Manger plus ne suffit pas pour contrer les effets durables de la malnutrition. Les probiotiques pourraient-ils être la solution ?

Manger davantage ne guérit pas les séquelles de la malnutrition. Les probiotiques font-ils la différence ?
Les estimations varient – de 160 millions selon certains scientifiques il y a quelques années, à 90 millions selon les Nations unies – mais des dizaines de millions d'enfants de moins de 5 ans souffrent encore de malnutrition aiguë.
Même avec un accès ultérieur à une alimentation abondante, ces enfants portent souvent les stigmates à vie : retards de croissance, handicaps physiques ou troubles métaboliques chroniques.
Même une alimentation réparatrice spécialisée ne garantit pas une croissance normale. Une étude publiée dans la revue Science révèle cette semaine le rôle clé de la flore intestinale.
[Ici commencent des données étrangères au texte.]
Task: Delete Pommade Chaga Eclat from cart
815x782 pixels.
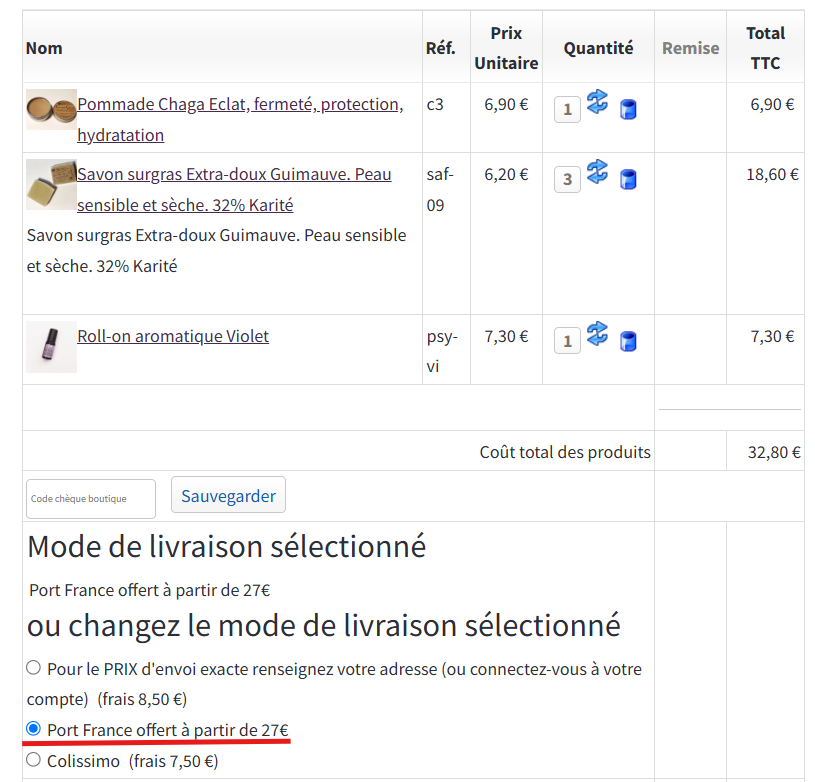Action: [x=628, y=109]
Une équipe internationale démontre que la flore intestinale immature des enfants malnutris entraîne une croissance anormale et perturbe le métabolisme, y compris chez la souris. Chez des souris sans microbiote intestinal, des chercheurs français ont observé des effets encore plus graves.
La bonne nouvelle : l'administration ciblée de certaines bactéries intestinales, dont des souches brevetées par les auteurs, atténue les effets à long terme de la malnutrition chez la souris, en complément d'une nutrition adéquate.